*ТЕКСТ ДЛЯ ЧТЕНИЯ*.

────────

Бортные знамена.
Борти принадлежали бортнику и считались его частной, неприкосновенной собственностью. Труд, затраченный на изготовление борти, давал право владельцу по собственному усмотрению пользоваться продуктами пчел из принадлежащей ему борти. Родился обычай ставить на бортное дерево особый знак — клеймо, который обозначал принадлежность дерева и борти определенному лицу. Дерево с бортью метилось. Метка-знамя наносилась и на дупло тем, кто его обнаруживал первым. Потом оно переделывалось в борть или по усмотрению бортника оставалось нетронутым, и поставляло рои. Этот обычай существовал многие столетия, вплоть до возникновения пасечных форм хозяйства, и соблюдался свято.
Иногда дуплистое дерево с пчелами или часть горы, где жили пчелы, огораживали, что указывало на то, что эти огороженные участки переходили в чью-то полную собственность, и уже никто не имел права ими воспользоваться.
Знамя наносилось на дерево, как правило, на уровне груди бортника топориком, ножом, долотом или другими режущими инструментами. По внешнему виду это комбинации прямых, ломаных или реже кривых линий в самых разных сочетаниях, чтобы эти фигуры выделялись своеобразием начертания и легче удерживались в памяти. В них обычно наблюдалась довольно строгая симметричность составных частей.
Знамя как знак собственности имеет очень древнее, самобытное и чисто народное происхождение. Знаменовать — значит рисовать, чертить. Знаки на бортное дерево накладывали не только русские, но и украинцы, белорусы, поляки, сербы, татары, башкиры, мордва. Своим возникновением знамена обязаны родовому быту наших предков. Роды и племена имели свои особые знаки — эмблемы, которые служили им символами, своеобразными печатями. Ими они обозначали свои владения, границы лесных участков, земельных и охотничьих угодий, которыми пользовались.
Разнообразны межевые и рубежные знаки. Знамена “грань” или “рубеж”, которые обозначались крестом или прямой горизонтальной линией и наносились зарубками на дерево, как полагают ученые, древнейшие. Они впоследствии широко использовались и бортниками, которые уже обогащали их различными дополнениями и воспроизводили в различных вариациях. Впоследствии круг названий и начертаний знамен пополнялся и расширялся за счет графического изображения живых и неодушевленных предметов окружающего мира.
Знамена схематически изображали предметы быта, труда, животных, явлений природы, отражали жизнь нашего народа на ранней ступени исторического развития. Вот некоторые из них: вилы, гребень, грабли, ворота, посох, топор, молоток, серп, удочка, дуга, коса, кочерга, лопата, лестница, полоз, багор. Немало изображений диких и домашних животных, растений: олень, рыба, нога глухаря, куриная нога, клюв, белка, конь, заячьи уши, тетеревиный хвост, ель.

────────

*ПОКАЗАННЫЕ ДАННЫЕ*.

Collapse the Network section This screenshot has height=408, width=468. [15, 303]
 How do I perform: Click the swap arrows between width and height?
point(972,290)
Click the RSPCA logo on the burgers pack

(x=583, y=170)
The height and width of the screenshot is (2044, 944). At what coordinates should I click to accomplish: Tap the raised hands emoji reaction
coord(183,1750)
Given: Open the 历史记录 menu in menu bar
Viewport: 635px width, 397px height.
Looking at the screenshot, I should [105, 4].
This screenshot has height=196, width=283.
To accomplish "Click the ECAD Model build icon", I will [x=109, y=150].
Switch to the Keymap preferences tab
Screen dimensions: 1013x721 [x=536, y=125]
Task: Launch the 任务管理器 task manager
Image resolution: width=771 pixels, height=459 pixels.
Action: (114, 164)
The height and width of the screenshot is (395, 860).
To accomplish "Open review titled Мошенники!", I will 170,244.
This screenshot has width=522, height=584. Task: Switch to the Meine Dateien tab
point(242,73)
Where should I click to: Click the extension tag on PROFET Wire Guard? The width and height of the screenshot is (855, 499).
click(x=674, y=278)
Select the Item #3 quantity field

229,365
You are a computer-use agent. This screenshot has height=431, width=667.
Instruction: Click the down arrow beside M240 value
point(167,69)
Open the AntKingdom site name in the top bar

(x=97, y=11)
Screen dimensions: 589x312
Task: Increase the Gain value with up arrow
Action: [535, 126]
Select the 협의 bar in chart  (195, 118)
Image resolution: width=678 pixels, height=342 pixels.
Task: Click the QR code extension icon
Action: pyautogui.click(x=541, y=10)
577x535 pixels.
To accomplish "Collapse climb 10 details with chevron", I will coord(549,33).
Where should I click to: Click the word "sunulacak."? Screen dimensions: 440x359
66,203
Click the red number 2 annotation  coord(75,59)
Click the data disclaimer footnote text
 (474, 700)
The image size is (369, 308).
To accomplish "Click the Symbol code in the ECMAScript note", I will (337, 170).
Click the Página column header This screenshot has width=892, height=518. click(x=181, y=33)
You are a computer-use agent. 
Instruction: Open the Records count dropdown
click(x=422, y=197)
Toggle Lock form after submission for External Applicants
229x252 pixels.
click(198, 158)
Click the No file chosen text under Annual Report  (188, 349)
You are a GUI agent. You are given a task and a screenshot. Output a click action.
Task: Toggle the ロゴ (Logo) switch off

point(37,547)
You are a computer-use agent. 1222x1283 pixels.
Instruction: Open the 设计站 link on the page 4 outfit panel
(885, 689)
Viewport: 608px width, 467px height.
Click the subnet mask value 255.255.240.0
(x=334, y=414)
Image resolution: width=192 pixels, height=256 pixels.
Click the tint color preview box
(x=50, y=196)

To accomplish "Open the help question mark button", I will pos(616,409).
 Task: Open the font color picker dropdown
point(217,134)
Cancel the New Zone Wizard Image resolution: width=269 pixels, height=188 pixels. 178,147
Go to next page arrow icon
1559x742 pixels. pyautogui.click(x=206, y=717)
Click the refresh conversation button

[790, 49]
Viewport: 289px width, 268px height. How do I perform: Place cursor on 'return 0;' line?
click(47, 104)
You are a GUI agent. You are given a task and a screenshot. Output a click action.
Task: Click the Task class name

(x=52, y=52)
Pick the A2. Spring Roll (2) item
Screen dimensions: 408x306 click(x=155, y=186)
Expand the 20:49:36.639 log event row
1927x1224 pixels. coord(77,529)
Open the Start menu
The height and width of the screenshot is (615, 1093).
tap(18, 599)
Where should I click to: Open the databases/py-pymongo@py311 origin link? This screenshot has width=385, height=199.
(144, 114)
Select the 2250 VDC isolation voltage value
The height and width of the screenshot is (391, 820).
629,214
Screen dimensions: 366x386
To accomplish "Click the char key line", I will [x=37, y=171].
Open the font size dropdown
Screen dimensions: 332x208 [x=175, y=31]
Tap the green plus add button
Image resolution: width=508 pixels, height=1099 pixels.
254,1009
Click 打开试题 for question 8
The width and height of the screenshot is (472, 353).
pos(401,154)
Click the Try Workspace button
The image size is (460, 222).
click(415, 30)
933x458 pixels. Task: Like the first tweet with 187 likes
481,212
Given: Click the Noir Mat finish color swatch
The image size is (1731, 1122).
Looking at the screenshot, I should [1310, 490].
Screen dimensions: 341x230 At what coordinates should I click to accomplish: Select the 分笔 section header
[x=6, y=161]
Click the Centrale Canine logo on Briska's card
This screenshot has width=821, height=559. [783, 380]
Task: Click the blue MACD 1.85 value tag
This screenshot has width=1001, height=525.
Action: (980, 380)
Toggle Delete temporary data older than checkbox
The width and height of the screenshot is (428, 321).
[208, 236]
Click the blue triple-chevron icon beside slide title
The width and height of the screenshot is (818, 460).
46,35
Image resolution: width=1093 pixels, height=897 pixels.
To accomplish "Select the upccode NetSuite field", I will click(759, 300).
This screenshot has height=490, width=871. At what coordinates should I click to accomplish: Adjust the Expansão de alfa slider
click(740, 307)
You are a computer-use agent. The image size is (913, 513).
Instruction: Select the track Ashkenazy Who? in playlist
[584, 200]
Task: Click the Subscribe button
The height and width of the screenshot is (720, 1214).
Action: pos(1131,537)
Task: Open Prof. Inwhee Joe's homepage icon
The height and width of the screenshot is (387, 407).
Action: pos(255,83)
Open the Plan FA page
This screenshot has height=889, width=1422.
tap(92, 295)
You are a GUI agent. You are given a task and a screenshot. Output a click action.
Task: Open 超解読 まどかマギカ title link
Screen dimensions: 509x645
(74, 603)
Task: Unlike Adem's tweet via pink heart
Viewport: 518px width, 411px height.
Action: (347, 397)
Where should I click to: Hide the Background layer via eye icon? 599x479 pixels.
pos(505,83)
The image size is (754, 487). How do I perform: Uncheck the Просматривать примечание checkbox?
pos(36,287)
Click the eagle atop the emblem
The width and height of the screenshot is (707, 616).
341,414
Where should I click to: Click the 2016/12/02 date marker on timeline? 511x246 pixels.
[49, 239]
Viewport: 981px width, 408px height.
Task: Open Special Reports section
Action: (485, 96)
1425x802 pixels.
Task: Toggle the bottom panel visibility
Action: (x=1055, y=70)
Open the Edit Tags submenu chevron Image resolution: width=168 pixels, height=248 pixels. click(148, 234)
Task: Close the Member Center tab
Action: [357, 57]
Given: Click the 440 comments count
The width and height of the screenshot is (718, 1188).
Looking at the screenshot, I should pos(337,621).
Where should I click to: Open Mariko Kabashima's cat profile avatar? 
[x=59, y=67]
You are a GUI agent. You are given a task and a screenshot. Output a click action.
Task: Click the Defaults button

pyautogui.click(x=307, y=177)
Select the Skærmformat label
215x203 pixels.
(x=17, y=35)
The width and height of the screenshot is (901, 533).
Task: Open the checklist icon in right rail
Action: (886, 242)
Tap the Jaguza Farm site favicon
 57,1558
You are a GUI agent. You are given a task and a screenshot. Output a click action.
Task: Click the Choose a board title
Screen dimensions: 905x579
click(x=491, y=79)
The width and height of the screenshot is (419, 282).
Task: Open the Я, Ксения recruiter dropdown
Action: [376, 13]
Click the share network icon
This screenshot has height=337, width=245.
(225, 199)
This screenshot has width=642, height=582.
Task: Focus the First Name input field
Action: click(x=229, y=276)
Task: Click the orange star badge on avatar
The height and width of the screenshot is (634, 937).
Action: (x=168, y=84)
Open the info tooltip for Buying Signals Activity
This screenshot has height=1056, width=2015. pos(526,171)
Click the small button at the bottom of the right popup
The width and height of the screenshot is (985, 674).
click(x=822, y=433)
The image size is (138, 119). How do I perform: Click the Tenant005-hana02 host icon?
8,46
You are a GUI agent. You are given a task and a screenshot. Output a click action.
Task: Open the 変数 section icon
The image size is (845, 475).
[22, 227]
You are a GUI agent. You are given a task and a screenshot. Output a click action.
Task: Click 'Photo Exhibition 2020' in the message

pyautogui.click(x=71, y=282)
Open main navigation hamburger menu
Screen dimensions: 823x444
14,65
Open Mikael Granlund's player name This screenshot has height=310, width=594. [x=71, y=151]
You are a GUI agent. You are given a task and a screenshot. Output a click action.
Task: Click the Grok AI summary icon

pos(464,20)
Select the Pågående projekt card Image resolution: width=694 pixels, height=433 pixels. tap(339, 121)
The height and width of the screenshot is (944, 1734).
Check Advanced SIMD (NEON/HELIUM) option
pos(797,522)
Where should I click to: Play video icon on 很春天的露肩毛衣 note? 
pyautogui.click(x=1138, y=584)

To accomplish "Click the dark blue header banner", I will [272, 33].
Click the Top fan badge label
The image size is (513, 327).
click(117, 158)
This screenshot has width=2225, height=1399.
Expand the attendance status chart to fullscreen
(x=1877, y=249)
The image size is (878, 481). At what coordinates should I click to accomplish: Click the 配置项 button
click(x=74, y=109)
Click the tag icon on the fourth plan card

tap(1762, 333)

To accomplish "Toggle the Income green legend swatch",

────────

*ЗАДАНИЕ*.
Продолжите текст о бортных знаменах, начав сразу после его последнего предложения. Объекты выше не связаны с текстом о бортных знаменах.

*ОТВЕТ*.
Встречаются знамена на военную тему: лук, стрела, шеломец, сабля, тетива и другое древнее оружие. Это тоже отражало тогдашнюю действительность с набегами кочевников на Русскую землю, защитой отечества.
Есть графические изображения, относящиеся к человеку: брюки, голова, борода, ладони, ножки, ребра, локотки.
В разных местах Древней Руси в бортных знаменах наблюдается довольно близкое схематическое начертание одинаковых предметов.
Знамена сохранялись в роду и передавались по наследству из поколения в поколение. Но они претерпевали и некоторые изменения. Если братья-бортники вели самостоятельное, независимое друг от друга хозяйство, то старший наследовал от отца семейное знамя, а младшие добавляли к нему новые небольшие, но характерные насечки, отличающие это знамя от фамильного.
Бортник обычно имел одно знамя, которое он наносил на все свои бортные деревья, но встречались и такие, которые владели несколькими знаменами. Их борти находились в разных лесах.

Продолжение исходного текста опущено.